• **Exercise directions**
Copy every entry word for word, but skip the pictures.

:: Records for this exercise

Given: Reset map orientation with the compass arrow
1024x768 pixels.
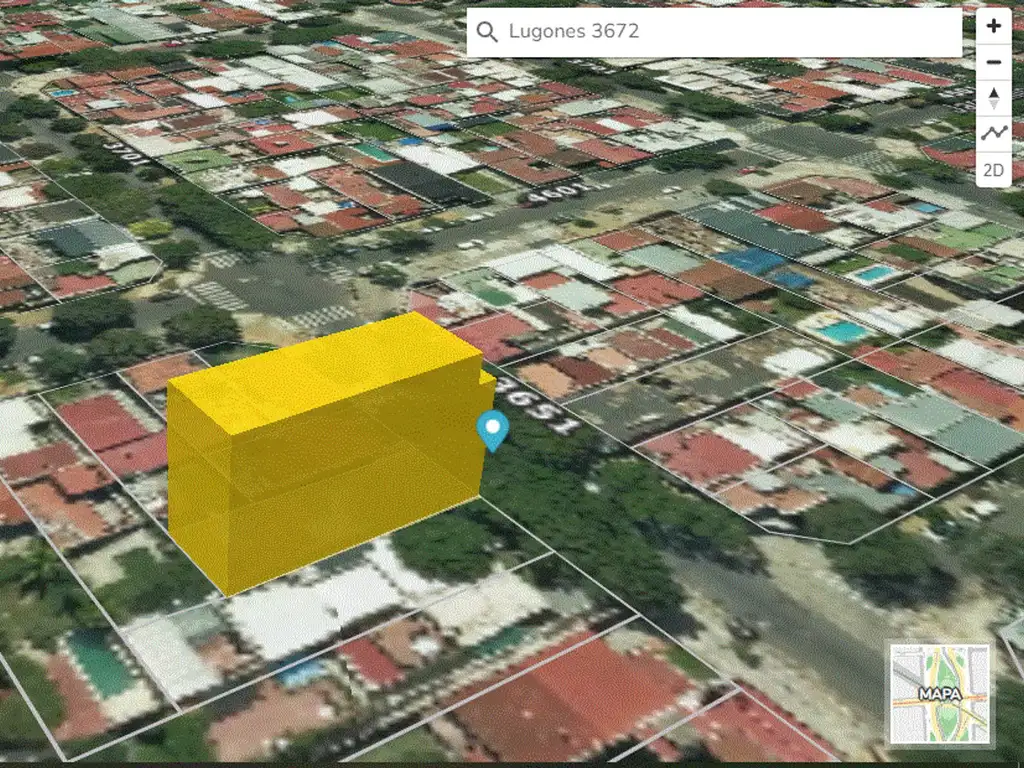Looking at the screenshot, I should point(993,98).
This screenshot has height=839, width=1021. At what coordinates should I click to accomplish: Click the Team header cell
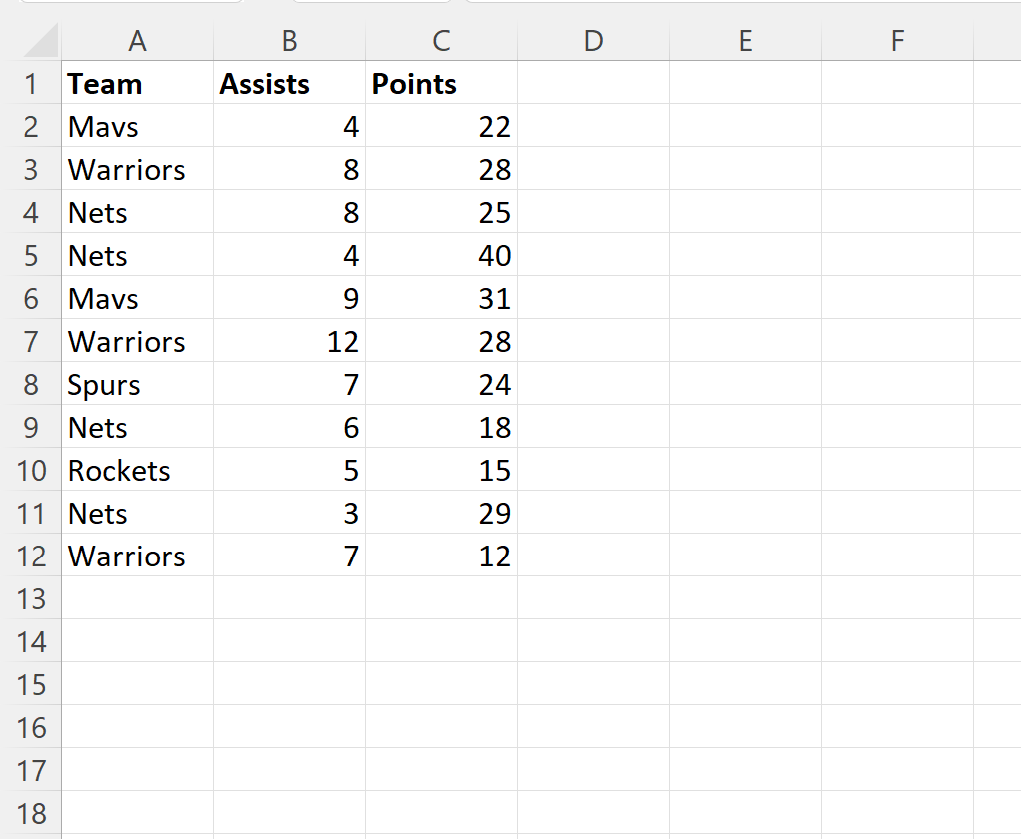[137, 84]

::::

• **Written solution**
Given: Reset map orientation with the compass arrow
1024x768 pixels.
Looking at the screenshot, I should point(993,98).
This screenshot has height=839, width=1021. At what coordinates should I click to accomplish: Click the Team header cell
[137, 84]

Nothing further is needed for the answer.